In a lot of cases, you are better off with updating CloudWatch yourself with your own interval using lambda functions (for example) and let the rest follow the path of AWS managed auto scaling.
There is also a cascading auto scale that you need to follow. If we take ECS for example, you need to have auto scaling for the containers running (Tasks) AND after that you also need auto scaling for the EC2 resources. Both of these have different scaling speeds. Containers scale instantly while instances scale much slower. Even if you pack your own image, there is still a significant delay.
The effectiveness of dynamic scaling significantly depends on what metrics you use to scale. My recommendation for that sort of system is to auto-scaled based on the percent of capacity in use.
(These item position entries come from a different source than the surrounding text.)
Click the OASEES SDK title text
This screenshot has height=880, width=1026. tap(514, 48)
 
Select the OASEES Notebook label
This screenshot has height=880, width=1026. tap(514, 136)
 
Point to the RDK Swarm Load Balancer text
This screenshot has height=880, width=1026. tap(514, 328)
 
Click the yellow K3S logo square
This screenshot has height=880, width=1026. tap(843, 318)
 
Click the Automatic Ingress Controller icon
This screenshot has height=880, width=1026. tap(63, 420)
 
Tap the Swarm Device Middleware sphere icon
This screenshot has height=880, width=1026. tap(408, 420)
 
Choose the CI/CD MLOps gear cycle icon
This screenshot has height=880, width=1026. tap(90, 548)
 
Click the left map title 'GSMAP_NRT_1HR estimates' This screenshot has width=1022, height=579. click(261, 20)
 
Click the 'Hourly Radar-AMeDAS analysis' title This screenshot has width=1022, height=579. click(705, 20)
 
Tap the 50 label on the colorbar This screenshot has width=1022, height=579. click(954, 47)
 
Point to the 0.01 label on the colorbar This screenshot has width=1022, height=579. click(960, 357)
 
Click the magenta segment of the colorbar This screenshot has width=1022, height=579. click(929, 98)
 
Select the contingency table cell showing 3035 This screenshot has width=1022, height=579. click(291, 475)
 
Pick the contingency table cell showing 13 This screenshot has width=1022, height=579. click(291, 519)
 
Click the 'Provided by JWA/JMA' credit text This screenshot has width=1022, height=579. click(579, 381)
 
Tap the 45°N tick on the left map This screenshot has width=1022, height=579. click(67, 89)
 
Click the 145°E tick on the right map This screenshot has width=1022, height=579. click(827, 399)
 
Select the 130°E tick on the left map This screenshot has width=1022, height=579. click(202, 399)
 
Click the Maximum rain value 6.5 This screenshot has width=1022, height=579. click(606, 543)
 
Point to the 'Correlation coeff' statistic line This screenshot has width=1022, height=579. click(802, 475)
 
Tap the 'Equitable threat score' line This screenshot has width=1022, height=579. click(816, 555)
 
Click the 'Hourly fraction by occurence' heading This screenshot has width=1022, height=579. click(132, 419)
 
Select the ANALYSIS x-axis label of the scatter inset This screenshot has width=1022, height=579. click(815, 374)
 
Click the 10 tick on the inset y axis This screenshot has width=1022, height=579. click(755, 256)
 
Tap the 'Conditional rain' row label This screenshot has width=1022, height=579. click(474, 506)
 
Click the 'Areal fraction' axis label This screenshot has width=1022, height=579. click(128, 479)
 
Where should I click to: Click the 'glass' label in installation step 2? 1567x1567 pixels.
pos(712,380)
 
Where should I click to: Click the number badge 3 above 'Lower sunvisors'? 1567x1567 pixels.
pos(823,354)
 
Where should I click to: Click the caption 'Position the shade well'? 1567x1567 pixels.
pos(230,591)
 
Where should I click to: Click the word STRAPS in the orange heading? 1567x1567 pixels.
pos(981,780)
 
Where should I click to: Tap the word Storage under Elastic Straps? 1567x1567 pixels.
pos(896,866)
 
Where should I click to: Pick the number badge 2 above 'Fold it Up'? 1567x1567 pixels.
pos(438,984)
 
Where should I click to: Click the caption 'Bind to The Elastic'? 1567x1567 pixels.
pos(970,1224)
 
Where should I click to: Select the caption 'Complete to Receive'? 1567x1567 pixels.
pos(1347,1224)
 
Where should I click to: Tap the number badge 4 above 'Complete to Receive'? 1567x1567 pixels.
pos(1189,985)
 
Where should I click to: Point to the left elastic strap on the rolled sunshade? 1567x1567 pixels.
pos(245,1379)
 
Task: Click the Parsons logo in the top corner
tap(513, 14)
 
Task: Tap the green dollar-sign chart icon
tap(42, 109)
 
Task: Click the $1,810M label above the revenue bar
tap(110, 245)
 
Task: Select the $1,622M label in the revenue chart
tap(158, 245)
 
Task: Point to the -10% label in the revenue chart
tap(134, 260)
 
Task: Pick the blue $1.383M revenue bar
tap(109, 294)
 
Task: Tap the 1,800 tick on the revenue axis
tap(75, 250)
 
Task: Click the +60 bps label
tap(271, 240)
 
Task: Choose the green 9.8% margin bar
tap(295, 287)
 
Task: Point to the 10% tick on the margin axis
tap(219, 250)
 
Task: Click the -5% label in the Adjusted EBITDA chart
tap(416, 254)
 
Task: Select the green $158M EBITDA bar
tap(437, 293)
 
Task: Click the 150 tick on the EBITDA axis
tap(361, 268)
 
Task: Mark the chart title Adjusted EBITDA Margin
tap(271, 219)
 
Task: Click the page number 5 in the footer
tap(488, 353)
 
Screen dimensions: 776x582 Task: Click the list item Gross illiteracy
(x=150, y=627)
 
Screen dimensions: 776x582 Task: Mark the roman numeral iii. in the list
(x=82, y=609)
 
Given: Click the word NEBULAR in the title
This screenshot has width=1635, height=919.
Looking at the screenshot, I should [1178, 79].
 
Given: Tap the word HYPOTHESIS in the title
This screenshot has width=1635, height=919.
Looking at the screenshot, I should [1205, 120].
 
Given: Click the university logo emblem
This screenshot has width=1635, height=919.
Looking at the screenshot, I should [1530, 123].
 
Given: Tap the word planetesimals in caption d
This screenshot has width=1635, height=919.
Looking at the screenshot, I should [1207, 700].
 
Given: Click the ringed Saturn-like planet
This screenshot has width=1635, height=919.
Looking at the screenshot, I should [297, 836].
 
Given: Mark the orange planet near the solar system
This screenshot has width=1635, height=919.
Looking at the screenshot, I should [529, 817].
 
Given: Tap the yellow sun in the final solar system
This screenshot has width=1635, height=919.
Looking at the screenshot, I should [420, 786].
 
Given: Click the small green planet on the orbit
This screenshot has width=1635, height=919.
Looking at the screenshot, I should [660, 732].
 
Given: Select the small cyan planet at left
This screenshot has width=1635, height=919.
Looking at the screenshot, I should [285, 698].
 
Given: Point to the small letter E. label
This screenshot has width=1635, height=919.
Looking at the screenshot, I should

For example, imagine that each machine has 20 available threads for processing messages received from SQS. Then I'd track a metric which is the percent of threads that are in use. If I'm trying to meet a message processing SLA, then my goal is to begin auto-scaling before that in-use percentage reaches 100%, e.g., we might scale up when the average thread utilization breaches 80%. (Or if you process messages with unlimited concurrent threads, then you could use CPU utilization instead.)
The benefit of this approach is that you can begin auto-scaling your system before it saturates and messages start to be delayed. Messages will only be delayed once the in-use percent reaches 100% -- as long as there are threads available (i.e., in-use < 100%), messages will be processed immediately.
If you were to auto-scale on SQS metrics like queue length, then the length will stay approximately zero until the system starts falling behind, and then it's too late. If you scale on queue size then you can't preemptively scale when load is increasing. By monitoring and scaling on thread capacity, you can track your effective utilization as it climbs from 50% to 80% to 100%; and you can begin scaling before it reaches 100%, before messages start to back up.
The other benefit of this approach is that it works equally well at many different scales; a threshold like 80% thread utilization works just as well with a single host, as with a fleet of 100 hosts. By comparison, thresholds on metrics like queue length need to be adjusted as the scale and throughput of the system changes.
From a bird's eye view, you also need to figure out what costs you more.
For example (and I know nothing about the use-case of OP, can only estimate), you might be able to buffer requests into a queue and have it scale up slower.
You might have auto scaling that needs to be close to real time and auto scaling that can happen on a span of minutes.
Every auto scaling needs to also keep in mind the storage scaling, often you are limited by the DB write capacity or others.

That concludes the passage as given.